▶ Task A: In the commentary on Jacob and Esau, whose sister is Esau's concubine Timna?
▶ Task B: Resume the commentary on Jacob and Esau from the point where it stops.

▶ Extract provided:
________________
“Then God said to Jacob, ‘Arise, go up to Bethel and live there, and make an altar there to God, who appeared to you when you fled from your brother Esau.’ So Jacob said to his household and to all who were with him, ‘Put away the foreign gods which are among you, and purify yourselves and change your garments.’” (35:1-2)
Not a lot about Jacob’s life impresses me. God speaks to him again and it seems like Jacob does a sort of, “Oh yeah, HIM! Everyone! Quick! Bury our other gods!” Then, after he spends two seconds in Bethel, he moves on from there (35:16). In any case, he ends up in the general vicinity.
I managed to write out the family trees of Esau and Seir (why not? I’ve got the time, plus I need visuals), and all you need to know is that there is some intermixing going on. Not a lot, but some. Oholibamah is a wife of Esau (36:14,18), but also the daughter of Anah, the son of Seir. Esau’s concubine, Timna (36:12), is the sister of Lotan (36:22), the son of Seir. Bada-bing, bada-boom. There you go.
Now here’s where it gets confusing:
“When Esau was forty years old he married Judith the daughter of Beeri the Hittite, and Basemath the daughter of Elon the Hittite;” (26:34)
“So Esau saw that the daughters of Canaan displeased his father Isaac; and Esau went to Ishmael, and married, besides the wives that he had, Mahalath the daughter of Ishmael, Abraham’s son, the sister of Nebaioth.” (28:8-9)
“Esau took his wives from the daughters of Canaan: Adah the daughter of Elon the Hittite, and Oholibamah the daughter of Anah and the granddaughter of Zibeon the Hivite; also Basemath, Ishmael’s daughter, the sister of Nebaioth.” (36:2-3)
________________
[Dataset entries]
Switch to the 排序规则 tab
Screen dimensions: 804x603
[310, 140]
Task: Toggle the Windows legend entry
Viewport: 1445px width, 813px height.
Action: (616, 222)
________________
▶ Exercise result A: Timna is the sister of Lotan, the son of Seir.

▶ Exercise result B:
Get your story straight! Is Basemath Elon the Hittite’s daughter or is she Ishmeal’s?Did you mean Adah back in 26:34? Who are all these extra ladies? Judith? Mahalath? Nebaioth? Did they not have kids? Who knows. Anyway… this is what I get for inspecting passages I usually gloss over.
Is the point that Esau married local, while Jacob married his cousins? Because, at this point, both are rife with the worship of other gods.
Anyway, Genesis was written as an identity document for Israel, so maybe they don’t 100% care what Ishmael and Esau did at this point in the story. These people don’t actually flutter off into obscurity, they just aren’t the main characters in this telling of history.
That’s what I always need to remind myself of. I always want to compare to see if God chose the best of the best. But see what Paul, a Jew who had studied these stories his whole life observed:
“God has chosen the foolish things of the world to shame the wise, and God has chosen the weak things of the world to shame the things which are strong,” (1 Corinthians 1:27)
Although Esau didn’t receive “the blessing”, he had more kids than Jacob. They were both wealthy (36:7). But this story isn’t about Esau, it’s about Jacob, even though he’s not that great and his kids are even worse.
It’s always important to remember what the purpose and occasion of a book is. It helps us understand when things seem thousands of years out of our context.
What parts of this story seem strange to you?